Sidya Toure, who leads the only effective opposition & is a former prime minister was quoted “I do not understand how you can believe that we can inject this kind of money into the economy of Guinea where the total gross domestic product is only three billion dollars.”
CIF is also planning to form a consortium with the Guinean government & near neighbour Angola’s state oil company Sonangol to look at prospecting for oil off Guinea’s coast. As we reported previously, West Africa has become a hotbed of speculation & investment, as new oil fields are coming under development in Ghana, Angola, & Senegal. It is considered likely that offshore Guinea will also provide new hydrocarbon deposits that can be exploited.

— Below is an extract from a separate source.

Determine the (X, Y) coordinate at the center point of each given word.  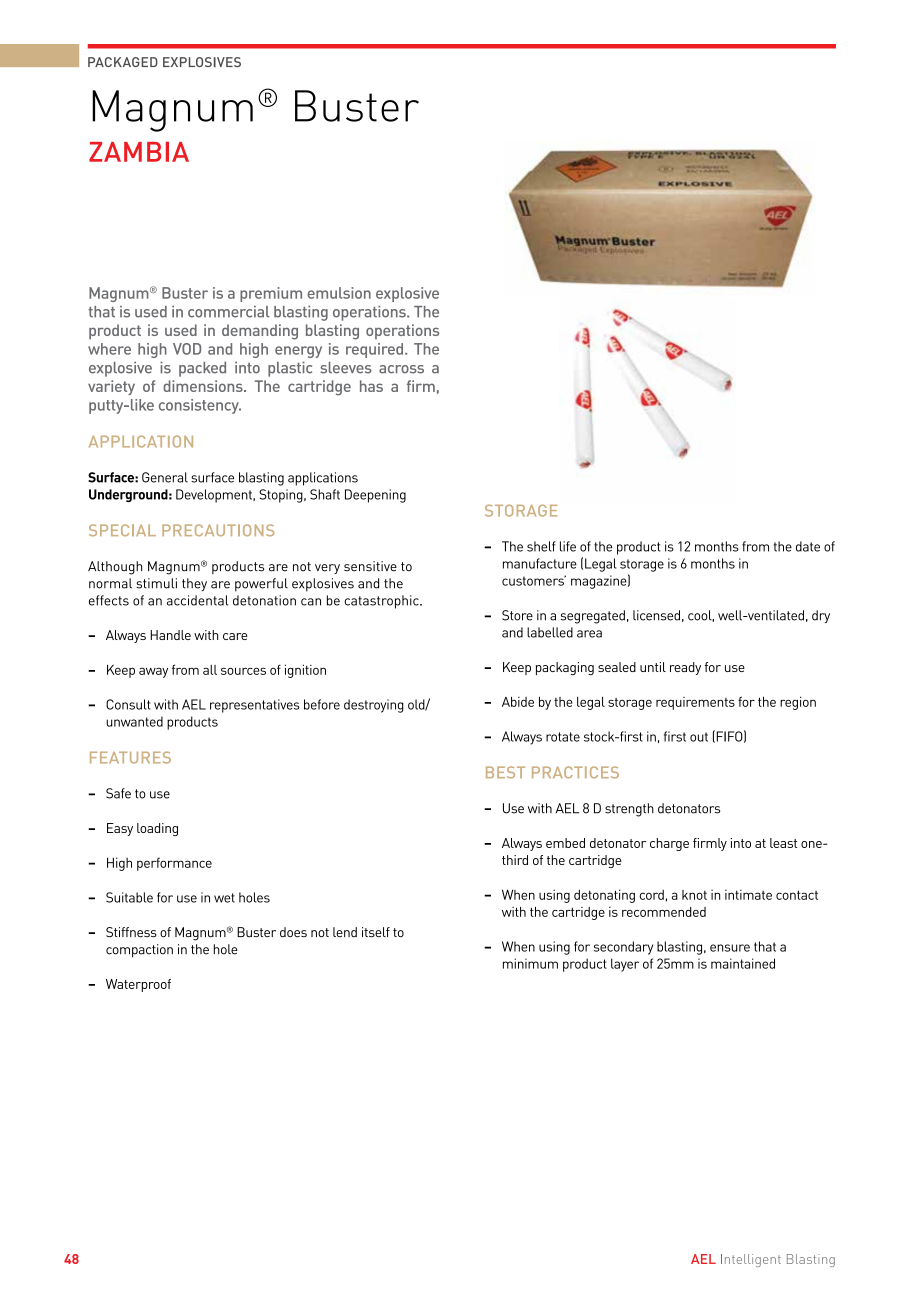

What is interesting is that CIF on the face of things, does not seem to be an officially backed government company, whereas all the recent deals have been undertaken either by the Chinese Development Bank or via large state owned enterprises such as CNOOC or Chalco. CIF is registered in Hong Kong & an inspection of the website gives very little information on the structure of the entity.
Last November, as it became clear that the global economy was heading into a recessionary period, central government in Beijing implemented a 4 Trillion yuan/$586 Bn stimulus package, aimed at cushioning the blow of decreasing exports on the economy whilst also improving industrial efficiency at all levels, with energy receiving a special focus.
Adopting various measures such as tax reductions, rebates, fiscal subsidies, improved access to credit & direct government expenditure, central government has been encouraging state owned oil companies such as Petrochina & CNOOC to expand foreign investment in upstream opportunities, whilst increasing domestic refining capacity & oil product stockpiles.
We have seen a number of examples of this with Russia signing a 20 year $25Bn oil supply contract in February, which will see Rosneft supplying up to 300,000 bpd of oil via it’s East Siberia-Pacific Ocean (ESPO) oil pipeline to China. This was closely followed by the China Development Bank extending a $10Bn loan to Brazil’s state owned company Petrobras in return for securing strategic oil supply contracts & this month CNOOC has made a bid to acquire more than 16% of Nigeria‘s stated oil reserves.
It would appear that sentiment is currently running against Western based IOC’s & countries in emerging markets that have currently untapped or underdeveloped hydrocarbon deposits are enjoying the ability to play interested parties off against one another. What is interesting to me is the fact that China seems to be playing Guinea at arms length via what is in effecr a shell company, allowing them to hold up a clean pair of hands on an international basis.
This desire to secure resources at what would seem “any cost” should, in our opinion, receive close attention from both a geo-political & investment point of view. IOCs will not be able to compete in areas where there are no rules, particularly in Africa, whilst it looks like China will circumvent accepted norms using any available route to acheive their aims.